I used a setup script for Libre Swan that I found online and it worked fine on my phone. Then when I tried it at my school it was blocked. I did some research and found that SSL VPNs are very hard to block but they mostly need apps. Is there any way I can do this without an app
If your school won’t block IKEv2, IPsec or L2TP then you can set up an iOS-native VPN. SoftEther may be a user-friendly solution to start with, and it supports IPsec and L2TP.
Otherwise you need an app - to provide the components that iOS will utilize to use the VPN protocol. A VPN app on iOS is mostly a container for these components. The app itself is just a GUI for easy setup; the routing is done by iOS itself.

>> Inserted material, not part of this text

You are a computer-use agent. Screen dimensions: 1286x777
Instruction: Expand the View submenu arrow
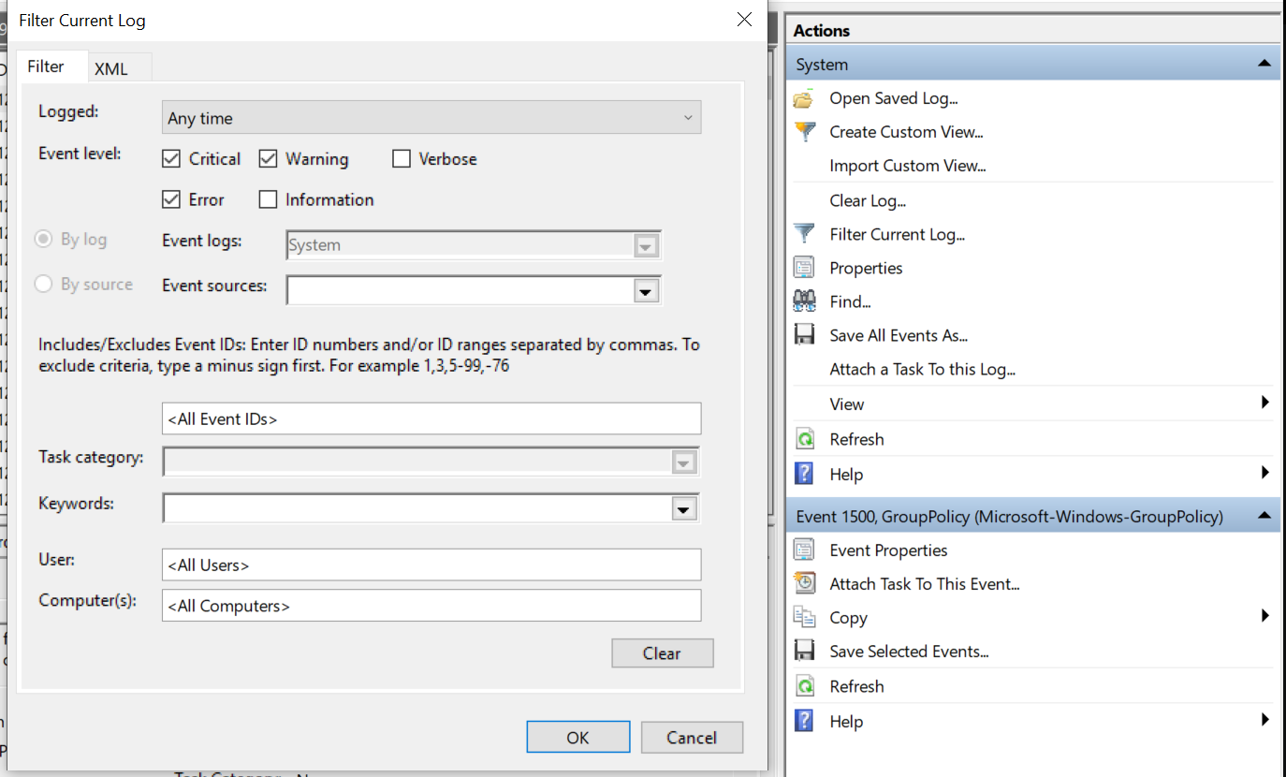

What’s the problem with installing an app? Wireguard app is very lightweight, and the vpn connection itself is VERY hard to block (afaik)…
Nope. Ios built in vpn options are extremely limited and ancient protocols that are easy to block and detect.
I would suggest a different approach than vpn for most things any way. What content are you trying to reach that’s blocked or you need extra privacy for? I’m sure we can get it, just maybe not a vpn solution.
If it’s an IP or URL block a simple VPS hosted reverse proxy would do the trick that you can access any website via that proxy that would normally be blocked by your local firewall due to FQDN or IP.
Please remember that network and system administrators often have good reason to block things - we do not care what you do in your machine unless it breaks policy or the law, but the second you start trying to circumvent rules, you create extra work, draw scrutiny on everyone and make an enemy out of the already-overworked administrators.
You can have good intentions all you want, but remember it’s their entire job (among probably 394772291 other things) to maintain these networks and systems. You might get a short term win, but it’s not worth the extra scrutiny you could draw.
Depending on what/why you need a VPN at school, you could just look at a VPS with a public IP to access whatever it is you need/want to.
If I found you trying to get round my policies and rules, I’d go out of my way to just straight up block all your devices from the WiFi. Or severely limit your speed.
With that out of the way, you’re not really going to find a solution without an app. The solutions built into iOS are pretty easy to block. You can try and download an OpenVPN profile for a vpn provider that uses port 443. That would get around it if they are just blocking all ports other than a couple of required ports. But if they are blocking protocols you’ll be SOL.
I’m assuming since you’re in school you may have a locked down iPhone and don’t want to ask your parents to download an app that they may or may not like.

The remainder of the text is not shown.